§ Work order:
Apart from the pictures, every record here must be copied word for word.

◇ ◇ ◇ ◇ ◇ ◇ ◇

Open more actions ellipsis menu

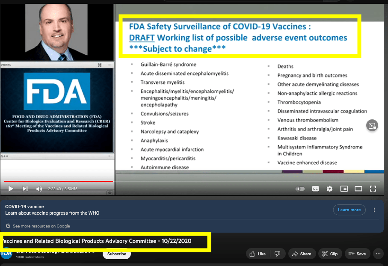pyautogui.click(x=378, y=254)
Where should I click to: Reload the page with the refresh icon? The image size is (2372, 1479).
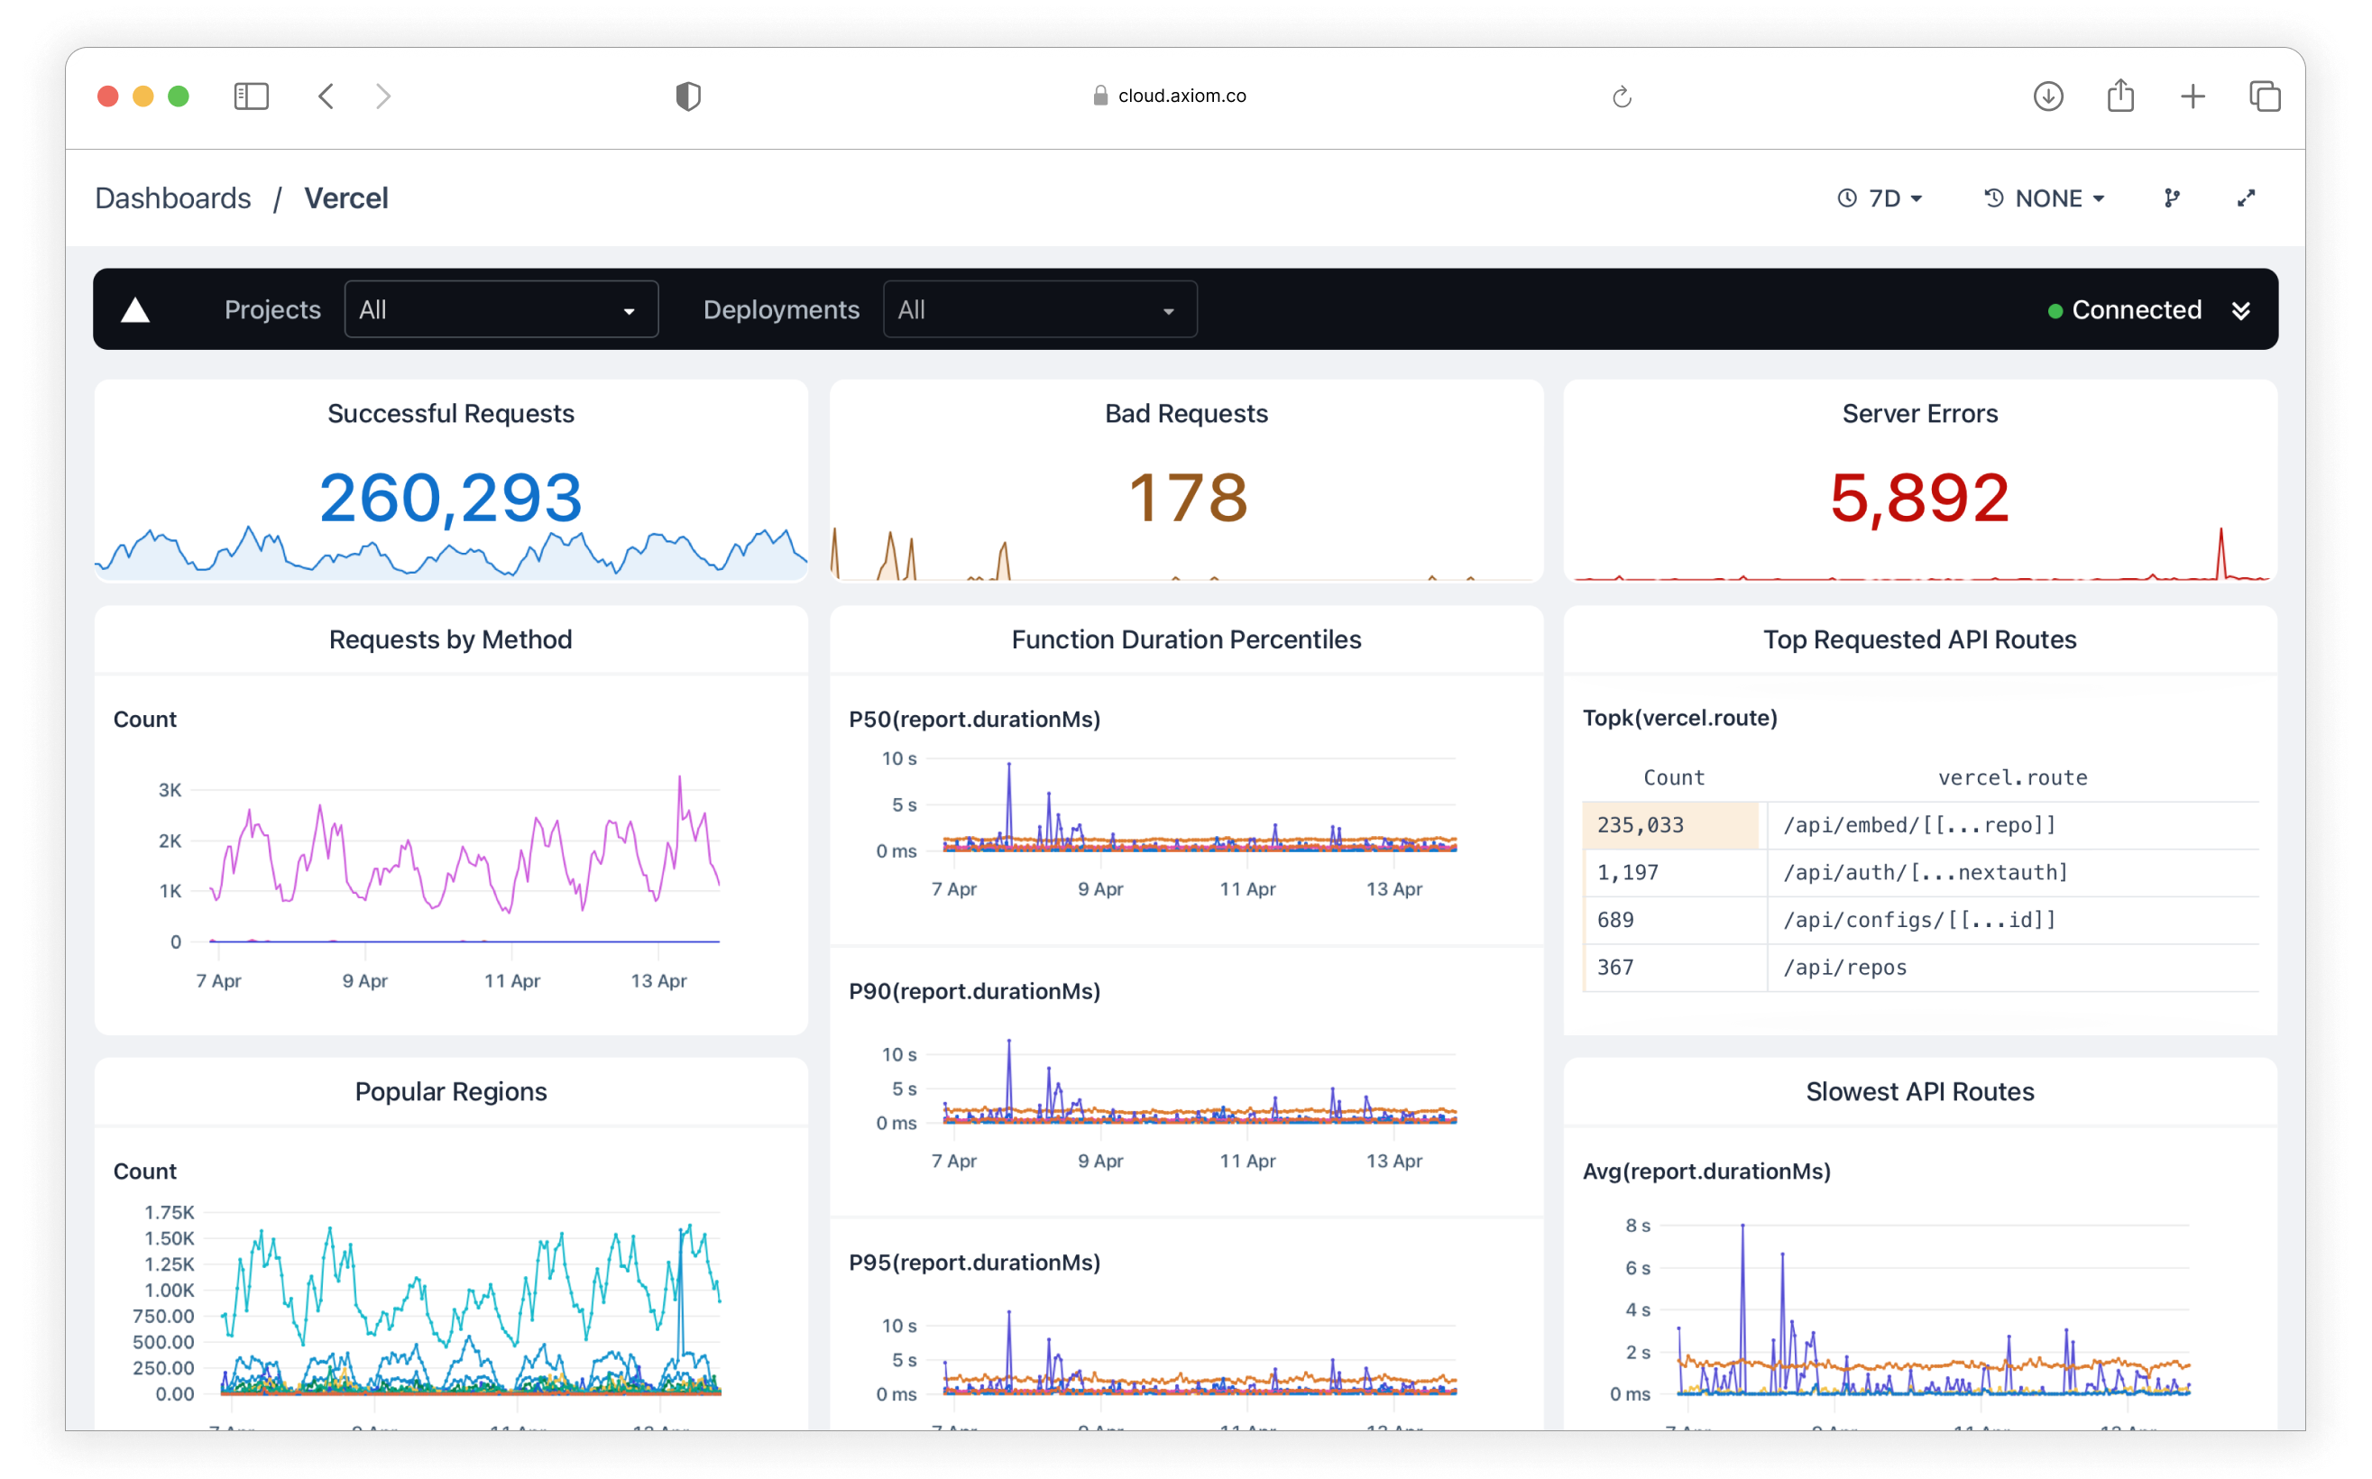coord(1622,96)
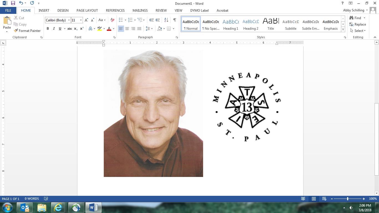Click the Strikethrough icon
The width and height of the screenshot is (379, 213).
tap(70, 29)
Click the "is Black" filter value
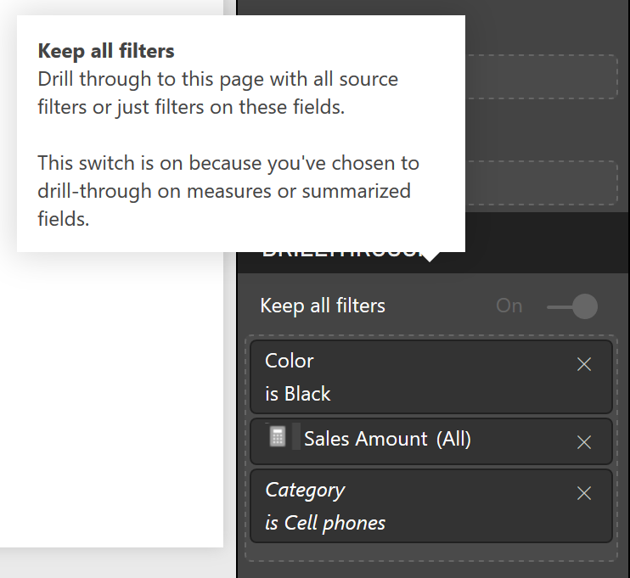The image size is (630, 578). [298, 394]
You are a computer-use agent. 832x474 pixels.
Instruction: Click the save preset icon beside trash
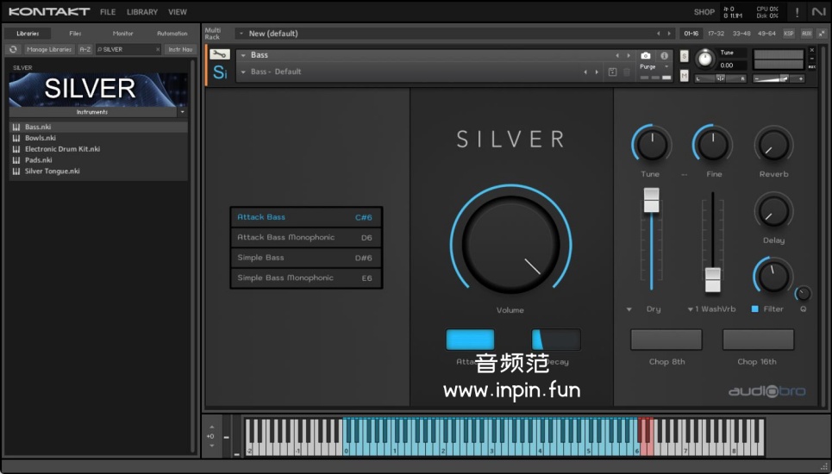point(613,72)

◇ ◇ ◇ ◇ ◇ ◇ ◇

§ Written reply:
Open more actions ellipsis menu

pyautogui.click(x=378, y=254)
Where should I click to: Reload the page with the refresh icon? The image size is (2372, 1479).
coord(1622,96)
Click the Strikethrough icon
The width and height of the screenshot is (379, 213).
tap(70, 29)
Click the "is Black" filter value
The image size is (630, 578). [298, 394]
You are a computer-use agent. 832x474 pixels.
Instruction: Click the save preset icon beside trash
point(613,72)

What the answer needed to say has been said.